China has not had a trade deficit since 1993. Adjusting for inflation, the trade surplus in 2024 will be smaller than previous records. For example, Japan's surplus peaked at $96 billion in 1993. This is equivalent to $185 billion in today's dollars, less than one-fifth of China's surplus last year.
Germany ran a huge trade surplus in the years following the European financial crisis a decade ago. However, that surplus peaked in 2017, when it amounted to $326 billion in today's money.
Japan's and Germany's trade surpluses each amounted to about 1% of the rest of the world's economic output. Brad Setzer, a senior fellow at the Council on Foreign Relations, said China's trade surplus would have doubled by that measure.

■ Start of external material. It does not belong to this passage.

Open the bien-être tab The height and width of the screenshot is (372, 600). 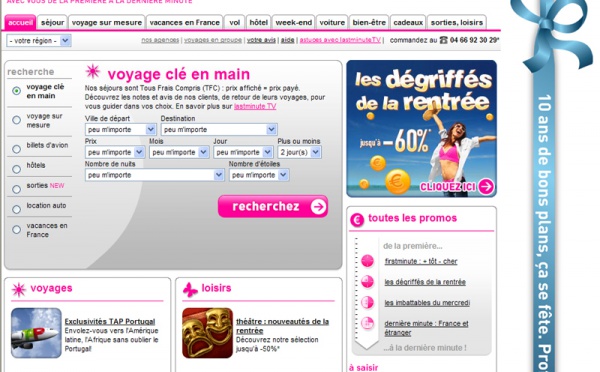point(369,23)
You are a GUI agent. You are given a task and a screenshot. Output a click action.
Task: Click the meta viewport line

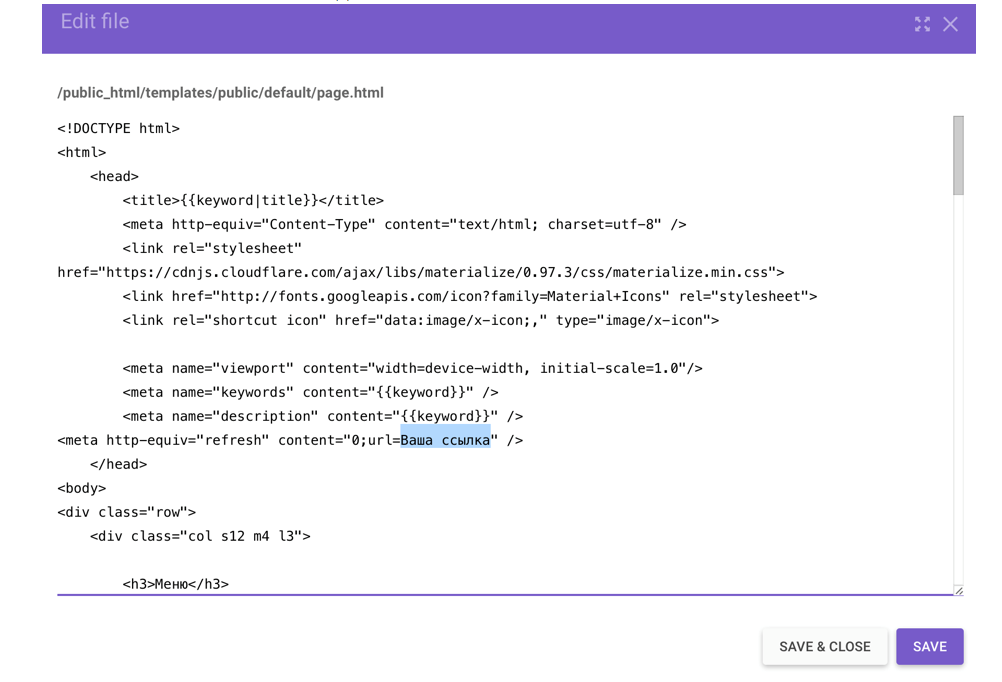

“Starting in 2021, China has made a major shift toward exports, and export growth has increasingly come at the expense of manufacturing-based economies around the world,” he said.
According to researchers at the Federal Reserve Bank of St. Louis, the United States ran a trade surplus from 1870 to 1970. Most of them were relatively small amounts in today's dollars.
After World War II, much of Europe and East Asia lay in ruins, and American factories shifted from tanks and rifles to automobiles and washing machines. The United States' postwar trade surplus reached a peak of $12 billion in 1947, or about $130 billion in today's dollars. But that year, as the rest of the world's production fell sharply, America's trade surplus was equal to about 4 percent of the world economy. That is a level that China has not yet reached.
China's expanding trade surplus accounted for up to half of the country's overall economic growth last year. Investment in new factories for export accounted for most of the remaining growth. The Chinese government is expected to say in a report scheduled for Friday that the country's economy expanded by about 5% last year.
According to the United Nations Industrial Development Organization, China currently produces about one-third of the world's manufactured goods. This is more than the United States, Japan, Germany, South Korea, and the United Kingdom combined.
China has expanded its exports through massive investments in education, factories and infrastructure, while maintaining fairly high tariffs and other import barriers. Each year, the university produces more graduates in engineering and related subjects than graduates in all majors at American colleges and universities combined.
The question is whether China can maintain its lead if other countries raise tariffs. However, many importers still find China to be the most competitive place to buy goods.
Eric Paws, owner and CEO of All Things Equal, a Miami Beach company that invents and sells board games and electronic tabletop games, uses suppliers in Shanghai. Board games cost twice as much to print in the U.S., and the U.S. doesn't even manufacture the electronics needed for tabletop games.
“I wish we could do it cost-effectively here, but we can’t,” he said.